== Task details ==
Wherever the string "computer" shows up in the material below, copy that line.

== Exercise inputs ==
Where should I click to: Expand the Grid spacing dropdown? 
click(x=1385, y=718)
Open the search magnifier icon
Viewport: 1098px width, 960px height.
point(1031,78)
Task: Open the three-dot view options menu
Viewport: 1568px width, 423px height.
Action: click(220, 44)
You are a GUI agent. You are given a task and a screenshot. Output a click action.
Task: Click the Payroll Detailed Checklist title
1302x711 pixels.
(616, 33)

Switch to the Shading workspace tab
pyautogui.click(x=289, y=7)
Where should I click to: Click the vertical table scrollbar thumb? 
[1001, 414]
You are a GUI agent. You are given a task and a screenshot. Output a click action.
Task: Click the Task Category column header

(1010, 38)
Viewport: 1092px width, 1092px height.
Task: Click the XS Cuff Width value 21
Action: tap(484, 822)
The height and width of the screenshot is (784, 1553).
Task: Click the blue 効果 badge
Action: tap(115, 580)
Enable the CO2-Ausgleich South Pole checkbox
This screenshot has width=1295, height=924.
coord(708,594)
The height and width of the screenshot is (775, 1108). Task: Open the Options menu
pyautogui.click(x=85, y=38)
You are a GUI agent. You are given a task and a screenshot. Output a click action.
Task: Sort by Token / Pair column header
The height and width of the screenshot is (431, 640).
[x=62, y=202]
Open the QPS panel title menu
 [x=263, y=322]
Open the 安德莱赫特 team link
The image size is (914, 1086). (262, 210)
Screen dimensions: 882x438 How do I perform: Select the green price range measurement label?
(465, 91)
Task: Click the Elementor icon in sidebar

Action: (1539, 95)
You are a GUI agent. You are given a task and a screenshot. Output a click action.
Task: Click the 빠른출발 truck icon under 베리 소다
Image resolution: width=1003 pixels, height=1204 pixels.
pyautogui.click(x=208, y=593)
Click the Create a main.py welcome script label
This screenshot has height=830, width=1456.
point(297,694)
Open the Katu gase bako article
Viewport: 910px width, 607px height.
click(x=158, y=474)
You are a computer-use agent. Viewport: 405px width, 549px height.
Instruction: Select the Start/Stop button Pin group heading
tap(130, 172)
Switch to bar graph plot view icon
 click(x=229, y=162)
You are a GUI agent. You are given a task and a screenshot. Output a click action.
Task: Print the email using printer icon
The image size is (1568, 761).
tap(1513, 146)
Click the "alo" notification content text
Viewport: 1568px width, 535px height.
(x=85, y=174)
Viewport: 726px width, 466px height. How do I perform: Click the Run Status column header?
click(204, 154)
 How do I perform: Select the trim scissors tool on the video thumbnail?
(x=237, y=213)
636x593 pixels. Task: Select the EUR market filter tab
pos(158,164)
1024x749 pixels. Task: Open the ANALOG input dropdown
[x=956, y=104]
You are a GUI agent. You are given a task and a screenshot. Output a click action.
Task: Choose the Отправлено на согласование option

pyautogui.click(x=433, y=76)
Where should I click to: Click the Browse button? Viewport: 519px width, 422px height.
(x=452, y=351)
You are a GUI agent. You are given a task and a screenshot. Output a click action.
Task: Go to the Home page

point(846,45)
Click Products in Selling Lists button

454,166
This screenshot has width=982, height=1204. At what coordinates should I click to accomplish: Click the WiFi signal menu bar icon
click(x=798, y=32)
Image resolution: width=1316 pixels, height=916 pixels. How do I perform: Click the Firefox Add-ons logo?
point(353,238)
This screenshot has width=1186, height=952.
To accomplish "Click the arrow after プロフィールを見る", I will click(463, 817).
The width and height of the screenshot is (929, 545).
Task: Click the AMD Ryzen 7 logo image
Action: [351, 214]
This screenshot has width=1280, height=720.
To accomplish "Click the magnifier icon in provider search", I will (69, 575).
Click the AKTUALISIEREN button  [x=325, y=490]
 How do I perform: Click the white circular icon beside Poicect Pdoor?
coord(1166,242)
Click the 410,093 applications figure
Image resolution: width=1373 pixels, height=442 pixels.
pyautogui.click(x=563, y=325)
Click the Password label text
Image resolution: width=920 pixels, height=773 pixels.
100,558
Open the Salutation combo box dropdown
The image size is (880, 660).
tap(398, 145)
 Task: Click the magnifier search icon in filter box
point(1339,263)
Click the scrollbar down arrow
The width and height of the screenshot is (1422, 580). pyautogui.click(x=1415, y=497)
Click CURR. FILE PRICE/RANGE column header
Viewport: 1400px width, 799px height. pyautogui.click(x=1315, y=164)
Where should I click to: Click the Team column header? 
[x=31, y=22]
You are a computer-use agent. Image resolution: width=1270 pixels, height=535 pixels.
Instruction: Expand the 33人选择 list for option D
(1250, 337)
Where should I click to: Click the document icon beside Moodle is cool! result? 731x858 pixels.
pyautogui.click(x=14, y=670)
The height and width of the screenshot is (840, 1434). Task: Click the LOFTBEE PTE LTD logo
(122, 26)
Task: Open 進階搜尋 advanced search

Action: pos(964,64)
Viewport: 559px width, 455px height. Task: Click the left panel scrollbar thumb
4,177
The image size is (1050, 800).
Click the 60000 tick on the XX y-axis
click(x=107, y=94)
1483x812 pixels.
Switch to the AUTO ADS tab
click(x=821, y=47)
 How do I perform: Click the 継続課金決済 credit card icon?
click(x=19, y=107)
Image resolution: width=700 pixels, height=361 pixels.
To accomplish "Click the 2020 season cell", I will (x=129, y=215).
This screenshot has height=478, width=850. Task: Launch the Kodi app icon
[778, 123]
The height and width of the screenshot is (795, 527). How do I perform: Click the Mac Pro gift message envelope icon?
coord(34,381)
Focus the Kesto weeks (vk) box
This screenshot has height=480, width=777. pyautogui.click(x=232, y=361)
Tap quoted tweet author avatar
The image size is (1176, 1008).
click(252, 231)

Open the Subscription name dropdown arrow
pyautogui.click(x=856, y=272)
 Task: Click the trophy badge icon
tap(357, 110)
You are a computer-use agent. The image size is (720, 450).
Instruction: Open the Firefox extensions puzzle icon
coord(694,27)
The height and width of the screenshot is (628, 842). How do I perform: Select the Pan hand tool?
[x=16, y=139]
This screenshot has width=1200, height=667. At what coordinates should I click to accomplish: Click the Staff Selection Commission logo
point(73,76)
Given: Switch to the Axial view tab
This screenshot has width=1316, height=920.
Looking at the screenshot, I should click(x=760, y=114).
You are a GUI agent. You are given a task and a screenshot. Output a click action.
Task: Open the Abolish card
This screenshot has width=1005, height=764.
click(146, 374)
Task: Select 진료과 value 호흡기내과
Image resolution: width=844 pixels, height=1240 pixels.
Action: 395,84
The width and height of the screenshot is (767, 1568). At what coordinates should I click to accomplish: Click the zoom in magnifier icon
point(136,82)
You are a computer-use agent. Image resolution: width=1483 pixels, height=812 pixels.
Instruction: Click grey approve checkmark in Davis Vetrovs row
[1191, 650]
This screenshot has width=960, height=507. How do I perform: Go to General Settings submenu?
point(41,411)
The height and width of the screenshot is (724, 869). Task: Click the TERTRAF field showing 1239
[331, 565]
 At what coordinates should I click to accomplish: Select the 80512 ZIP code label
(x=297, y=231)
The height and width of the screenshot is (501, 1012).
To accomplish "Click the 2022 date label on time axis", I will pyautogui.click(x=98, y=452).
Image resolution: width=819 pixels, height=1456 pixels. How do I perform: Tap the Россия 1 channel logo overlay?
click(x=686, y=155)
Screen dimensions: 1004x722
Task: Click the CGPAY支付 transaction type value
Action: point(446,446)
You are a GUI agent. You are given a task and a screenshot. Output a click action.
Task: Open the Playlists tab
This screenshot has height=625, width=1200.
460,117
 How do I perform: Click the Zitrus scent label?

== Result for this task ==
You are a computer-use agent. Viewport: 405px width, 549px height.
You are a computer-use agent. Image resolution: width=1270 pixels, height=535 pixels.
You are a computer-use agent. The image size is (720, 450).
You are a computer-use agent. Image resolution: width=1483 pixels, height=812 pixels.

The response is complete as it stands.